SUMMARY, CONCLUSION AND RECOMMENDATION
It is important to ascertain that the objective of this study was to ascertain influence of guidance and counselling on student’s discipline in public and private schools in Keffi, Nasarawa state. In the preceding chapter, the relevant data collected for this study were presented, critically analyzed and appropriate interpretation given. In this chapter, certain recommendations made which in the opinion of the researcher will be of benefits in addressing guidance and counselling on student’s discipline in public and private schools in Keffi, Nasarawa state
This study was on influence of guidance and counselling on student’s discipline in public and private schools in Keffi, Nasarawa state. Four objectives were raised which included: To determine the extent to which provision of guidance and counselling materials influences students’ counselling in Keffi, Nasawara state, to establish the extent to which teacher-counsellors’ exposure to training influences students’ discipline, to determine the influence of training of peer counselling on students’ discipline, to establish the extent to which guest speakers on guidance and counselling influences students’ discipline. In line with these objectives, two research hypotheses were formulated and two null hypotheses were posited. The total population for the study is 200 staff of selected secondary school in Keffi, Nasarawa state. The researcher used questionnaires as the instrument for the data collection.
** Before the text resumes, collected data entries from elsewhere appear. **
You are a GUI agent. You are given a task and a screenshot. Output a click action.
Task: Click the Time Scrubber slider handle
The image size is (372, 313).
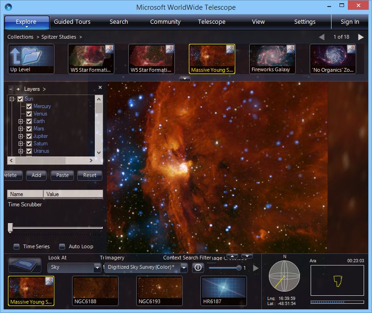click(x=10, y=227)
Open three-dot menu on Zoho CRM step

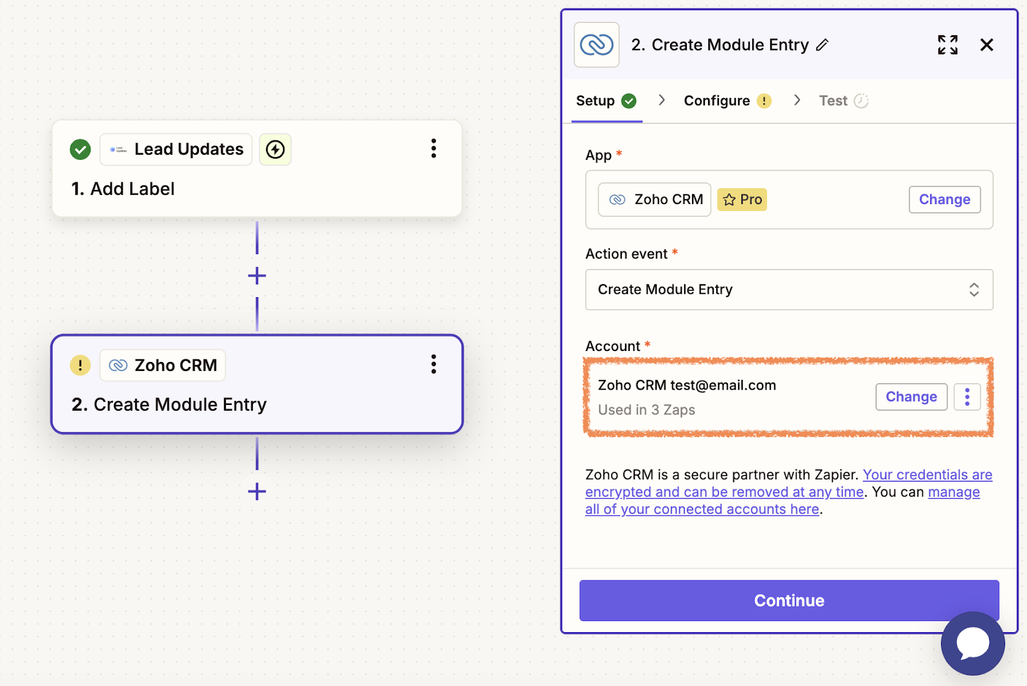(x=434, y=364)
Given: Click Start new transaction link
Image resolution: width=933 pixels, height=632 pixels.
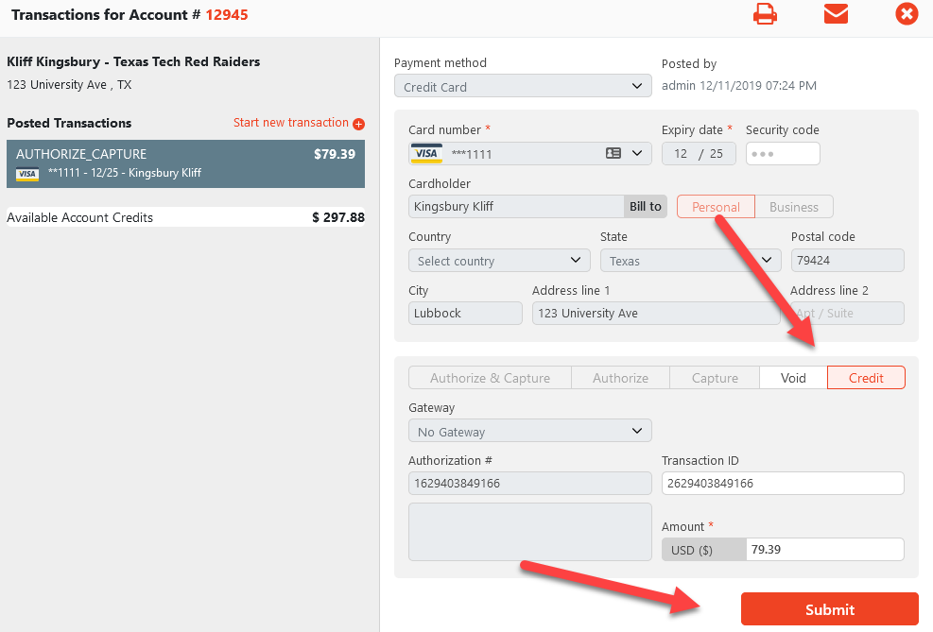Looking at the screenshot, I should point(291,123).
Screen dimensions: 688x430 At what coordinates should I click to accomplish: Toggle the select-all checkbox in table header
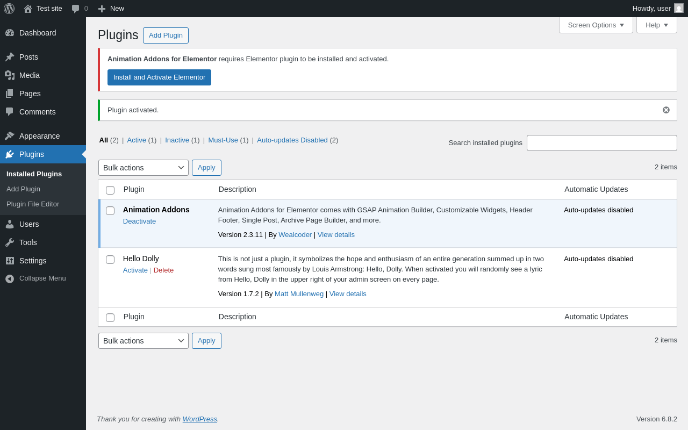(x=110, y=190)
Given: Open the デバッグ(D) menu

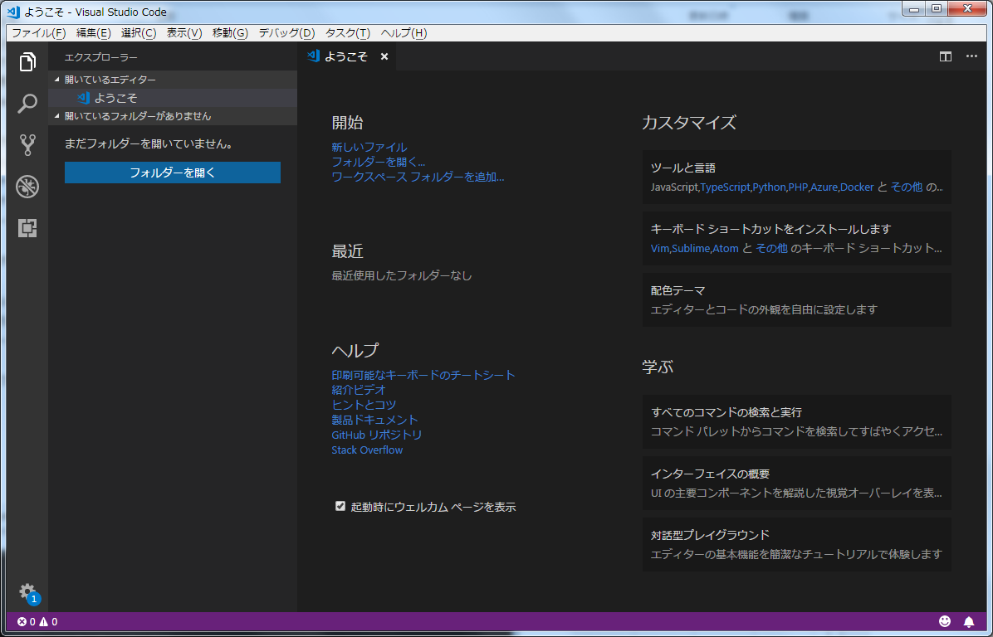Looking at the screenshot, I should [286, 33].
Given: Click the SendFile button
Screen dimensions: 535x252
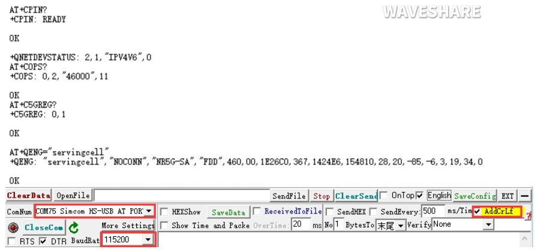Looking at the screenshot, I should pyautogui.click(x=290, y=196).
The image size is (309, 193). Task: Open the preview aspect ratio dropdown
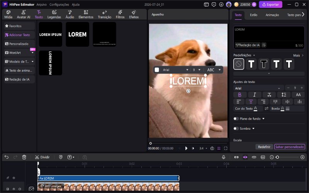coord(203,148)
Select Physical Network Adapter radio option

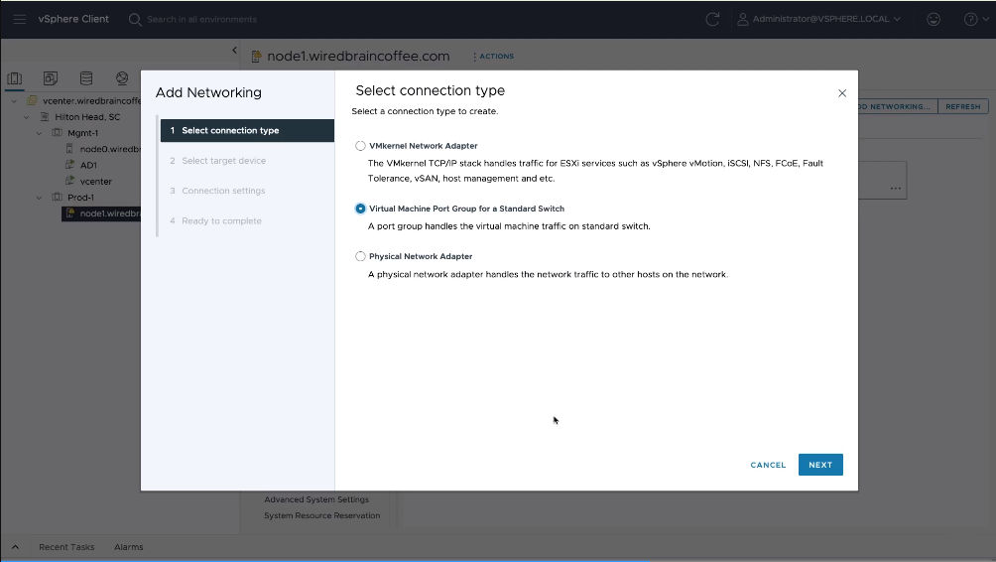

Descriptive Survey research design was adopted for this study. A total of 133 respondents made principals, vice principals ad, senior staff and junior staff were used for the study. The data collected were presented in tables and analyzed using simple percentages and frequencies
The study concludes that guidance and counselling is important in secondary schools and was offered in the schools. Guidance and counselling services offered were educational guidance, career guidance and psychological and social guidance. Through guidance and counselling comprehensive advice on career / courses is given to students. There are less personal problems among the students in the school and students were well disciplined with improved academic performance as a result of guidance and counselling. The student inventory, bulletins on different topics, handbooks for different educational opportunities, books on social psychology, psychology magazines was available. Main administrative roles of a Principal in delivering guidance and counselling services in the school are facilitating the workshop of the H.O.D, budget for the department during school budget, appoint and motivate teacher counsellors and providing necessary facilities and resources for the guidance and counselling services. Lack of cooperation from administration, students’ unwilling to discuss their problems are as a serious challenge and heavy teaching load for the teacher counsellor seam a serious challenge. Main issues hindering guidance and counselling were lack of resources in the school, lack of privacy since there were no guidance and counselling offices. They lacked funds to sponsor the guest speakers and attend seminars. The students benefited from guidance and counselling services especially in areas of learning, relationships and problem solving and discipline observance. Students indicated that they preferred to go for counselling to the peer counsellor
The researcher recommends the following;
- The principals in secondary schools to put in place guidance and counselling services and provide an office where privacy is made a priority. This will encourage more students to visit the office.
- Guidance and counselling teachers should be well trained on how to carry out their duties by being sent to attend many seminars and workshops to improve on their skills.
- For adequate provision of guidance and counselling materials as well as application of peer counselling, there ought to be proper budgeting for the same in terms of finances and time respectively.
- There is need to invite guest speakers who will provide the counselling services to the students in areas of concern.